Наверное, они правы.
Ηа десять лет девочке подарили собаку. Обыкновенную дворняжку. Щенок крошечный, черно-белый. Забавная мордочка.
Родители возмутились, что животное – это не подарок. Наверное, они правы. Потому что подарок может стоять на полке или храниться в шкафу. А животное требует ухода и любви.
Девочка лицом в грязь не ударила. Она сама гуляла с собачкой, а после прогулки мыла ей лапки. Родители в процессе не участвовали. Они только давали деньги на корм и иногда за услуги ветеринарной клиники.

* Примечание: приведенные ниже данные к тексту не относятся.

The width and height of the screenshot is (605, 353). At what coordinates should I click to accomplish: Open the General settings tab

Правда, мама с папой быстро полюбили веселое маленькое существо. Это они сначала испугались, а потом поняли, что ничего страшного. Напротив, «жить стало лучше, жить стало веселее».
Собачка быстро научилась подавать лапу. После усвоила другие элементы собачьего воспитания: природный ум!

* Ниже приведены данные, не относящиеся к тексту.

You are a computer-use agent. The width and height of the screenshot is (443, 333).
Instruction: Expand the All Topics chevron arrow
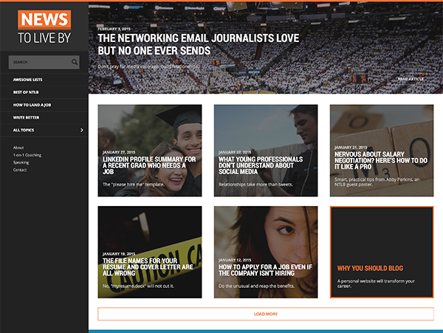(81, 130)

Мордочка у нее была выразительная: умела улыбаться, грустить, даже мечтать. Как говорится, сложный внутренний мир.
Девочка подросла. Захотела самостоятельности. Получив профессию, ушла из родительского дома в съемную комнату. Собачку забрала с собой, потому что друзей не оставляют.
Ухаживать было несложно: она работала неподалеку, буквально несколько шагов. И ей даже удавалось погулять со своим сокровищем в середине дня.
Собачка платила ей нежностью. Не платила, конечно, а любила. Иного слова не подобрать. Вернется хозяйка после работы, а собачка до потолка прыгает от радости.
Иногда девушка уезжала в отпуск. Животное, конечно, оказывалось в доме родителей. Казалось бы, обстановка знакома с детства: все родное, и предметы, и запахи. Но собачка начинала грустить. Пару дней ничего не ела. Лежала в углу, а глаза у нее были мутными. Затем начинала вяло есть, но веселой летучести не было. Так, лапами перебирала.
Когда хозяйка появлялась, собачка так радовалась, что от счастья могла даже оставить на полу неожиданную лужицу. Потому что восторг, потому что жизнь вернулась.
Девушка вышла замуж и перешла в квартиру мужа. Конечно, собачку с собой. И муж ее принял: такую замечательную выразительную мордочку трудно было не принять.
Он даже выходил с ней погулять, и собачка позволяла ему это делать. Мол, куда тебя теперь девать, если ты живешь с моей хозяйкой? Гулять, конечно, выходила, потому что природа, потому что физиология. Но особой радости не проявляла.
Годы шли, собачка старела. Теперь она больше лежала, медленно пережевывая какие-то собачьи мысли. На прогулках не прыгала и не играла, игрушки, забытые, ненужные, валялись в углу.
В доме появился грудной ребенок. Собачка подошла, понюхала. Мордочка у нее стала доброй и какой-то снисходительной. Я видел такое «выражение» собачьей физиономии у собачьих матерей.
Ребенок подрос, собачка позволяла ему с собой играть. Он иногда дергал ее за шерсть, мог закрутить ухо или ущипнуть. Она терпеливо все выносила: ребенок есть ребенок.
Хозяйке исполнилось 28 лет. А собачке 18. У нее ослабло зрение, она плохо слышала. Но, когда хозяйка приходила с работы, находила в себе силы помахать хвостом и медленно подняться на лапы.
Прогулки стали короткими. Видно было, что собачий век подходит к концу.
Хозяйка уехала на ФПК в Питер – на полгода. С работы отправили. Нужна для карьеры, для заработка – для всего.
Собака лежала, как мертвая. Не шевелилась. Вставала, чтобы поесть. Было видно, что она всячески бережет энергию.
Хозяйка появилась неожиданно. Открыла своим ключом дверь. Видит: собака лежит. От старости ничего не слышит и не видит. Подошла, потрогала тусклую, как прошлогодняя трава, шерсть на голове. Собачка поняла, кто перед ней. Вскочила, как молодая, издала странный глухой звук, потянулась к ней всей мордочкой. Но упала.
Женщина потом говорила, что она никогда не видела, как умирают собаки. И больше не хочет этого видеть.
Преданность – не то слово. Это нечеловеческая любовь. Любовь, которую человеку не понять.
Не умереть. Дождаться того, кого любишь больше жизни, и отдать этому любимому свой последний вздох!